Prologe zu den einzelnen biblischen Büchern tauchen häufig in der lateinischen Bibelüberlieferung auf, wo sie auch als argumenta bezeichnet werden. Das bemerkenswerteste Merkmal der Prologe zu den Paulusbriefen, um die es in der vorliegenden Untersuchung gehen soll, ist dabei nicht ihr brillanter theologischer Inhalt. Es ist auch nicht die ausgefeilte Sprache, welche die Texte auszeichnet. Tatsächlich geht es wiederum um die Hinweise, welche sie auf die Briefsammlung geben, auf die sie zurückgehen bzw. für die sie ursprünglich angefertigt wurden. Genau darin begründet sich die Relevanz der Prologe für die vorliegende Arbeit, denn es wird gezeigt werden, dass die altlateinischen Prologe einen von Marcions Apostolos unabhängigen Beleg für die 10-Briefe-Sammlung der Paulusbriefe darstellen.1

Wahrscheinlich waren die Prologe ursprünglich als eine Art zusammenhängende Einführung zu einer Sammlung paulinischer Briefe verfasst. Oft ist von einer Prologreihe die Rede. Dafür spricht, dass die einzelnen Prologe textlich eng miteinander verklammert erscheinen. So finden sich darin diverse Rückbezüge auf bereits Erwähntes, die sich dem Leser um einiges besser erschließen, wenn die argumenta hintereinander gelesen werden.2 In der handschriftlichen Überlieferung tauchen die Prologe als kurze Vorworte auf, die den einzelnen Briefen vorangestellt sind. Sie lassen sich sowohl in Vulgatahandschriften als auch in der altlateinischen Überlieferung finden. In Analogie zu den Kapitellisten deutet ihr Text wiederum auf einen altlateinischen Ursprung hin.3 Die älteste handschriftliche Bezeugung im Rahmen der neutestamentlichen Manuskripte findet sich im Codex Fuldensis4 (Vg F), einer Vulgatahandschrift des 6. Jahrhundert, als ältester indirekter Beleg gilt Marius Victorinus, dessen Kommentare zu den Paulusbriefen aus der Mitte des 4. Jahrhunderts die Kenntnis der Prologe voraussetzen.5 Eine ausführliche Analyse zur handschriftlichen Bezeugung der Prologe liefert DAHL,6 der eigentliche Text der Prologe mitsamt eines kritischen Apparates findet sich zuerst bei CORSSEN.7

Ihre ehemals gängige Bezeichnung als Marcionitische Prologe (= Prol Ma) verdanken sie den wegweisenden Studien von Donatien de BRUYNE8 und Peter CORSSEN,9 die unabhängig voneinander10 den marcionitischen Ursprung der argumenta zu den Paulusbriefen nachweisen wollten.
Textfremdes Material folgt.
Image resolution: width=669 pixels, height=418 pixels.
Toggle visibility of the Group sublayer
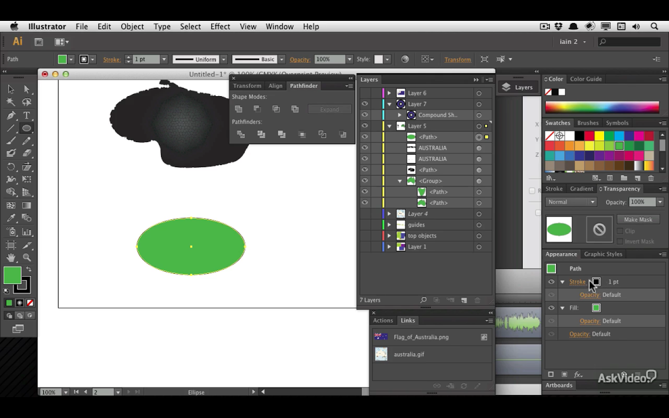click(365, 181)
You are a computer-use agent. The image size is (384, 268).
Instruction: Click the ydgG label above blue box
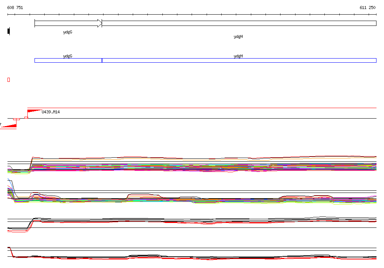[68, 56]
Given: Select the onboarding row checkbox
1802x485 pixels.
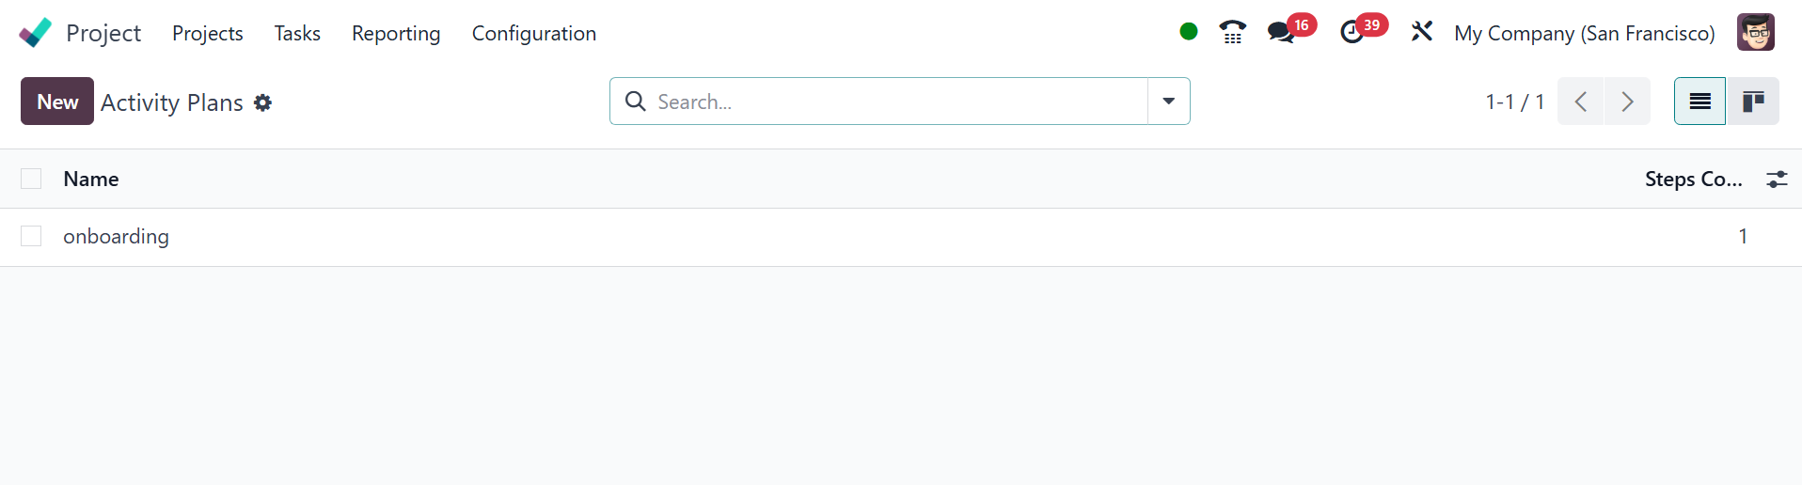Looking at the screenshot, I should [31, 236].
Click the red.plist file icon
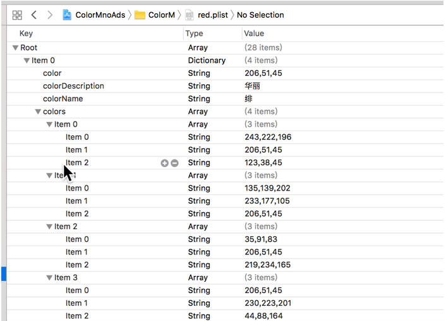 [189, 15]
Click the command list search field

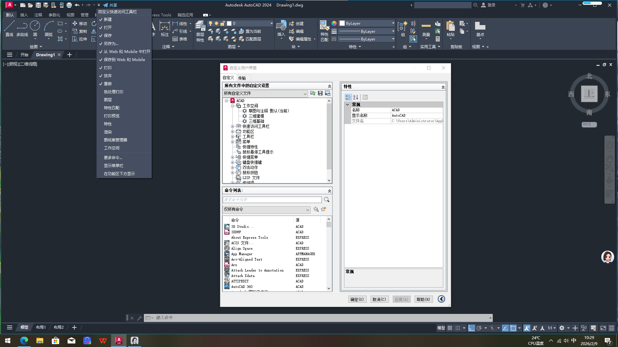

Als Beleg ihrer Theorie führten de BRUYNE und CORSSEN sowohl formale als auch inhaltliche Überlegungen ins Feld. Einerseits rekonstruierten sie die ursprüngliche Reihenfolge (zumindest in den entscheidenden Teilen) der argumenta, die sich mit der von Tertullian und Epiphanius für Marcion bezeugten Anordnung der Briefe in dessen Apostolos deckte. Andererseits schien ihnen auch das in den Prologen entfaltete Paulusbild, gleichsam das inhaltliche Profil, für eine marcionitische Verfasserschaft derselben zu sprechen.

Die Tragweite und Überzeugungskraft dieser „epochemachend[en]“11 Entdeckung wird unschwer deutlich, führt man sich vor Augen, wie zahlreich und zeitnah die Reaktionen darauf erfolgten. In England erfuhr die Theorie unmittelbar Zustimmung von HARRIS (1907)12 und WORDSWORTH und WHITE (1913),13 in Deutschland waren es zunächst HARNACK (1907),14 ZAHN (1910)15 und LIETZMANN (1919),16 welche den marcionitischen Ursprung der Prologe für „eine ausgemachte Sache“17 bzw. als consensus doctorum18 erachteten.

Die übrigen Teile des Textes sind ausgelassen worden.